Der Schatten zwischen den Laternen und die Ablenkung, welche Raffael mit seinem Verschwinden ausgelöst hat, waren genau die notwendigen Dinge, um aus dem Blickfeld der Gestalten zu verschwinden. Diese tuschelten aufgeregt über das Geschehen, Scarletts Name fiel und Etienne war sich sicher, ihre eigene Präsent war wahrscheinlich schon vergessen.

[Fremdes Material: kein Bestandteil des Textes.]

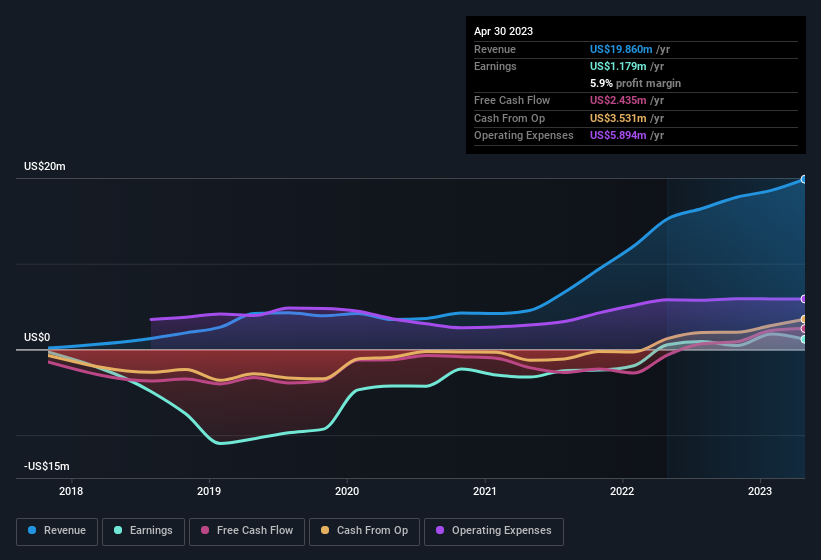The image size is (821, 560).
Task: Click the US$20m y-axis label
Action: coord(44,166)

Das Gespräch mit Raffael hatte es unmöglich gemacht, dass die subtile Magie ihres Djinns Etienne weiterhin vor Aufmerksamkeit schützen würde. Also wartete sie ab, sah ihnen dabei zu, wie sie sich umsahen. Ihre Augen streiften sie, aber sie beachteten sie nicht. Die Magie ihres Djinns gewann wieder die Überhand. Wenn Etienne sich nicht zu sehr preisgab, dann würden diese Menschen sie weiterhin übersehen. Nach einigen weiteren Momenten beeilte sie sich Meta und Gilgian aufzuholen, blieb jedoch weiterhin im angemessenen Abstand. Sie betraten die Provinz und Etienne folgte ihnen schweigsam weiter. Etienne legte die Arme um sich, als sie fröstelte. Gilgians Provinz war erstaunlich dunkel, auch wenn das Licht aus den Fenstern der Gebäude zu der Straße drang.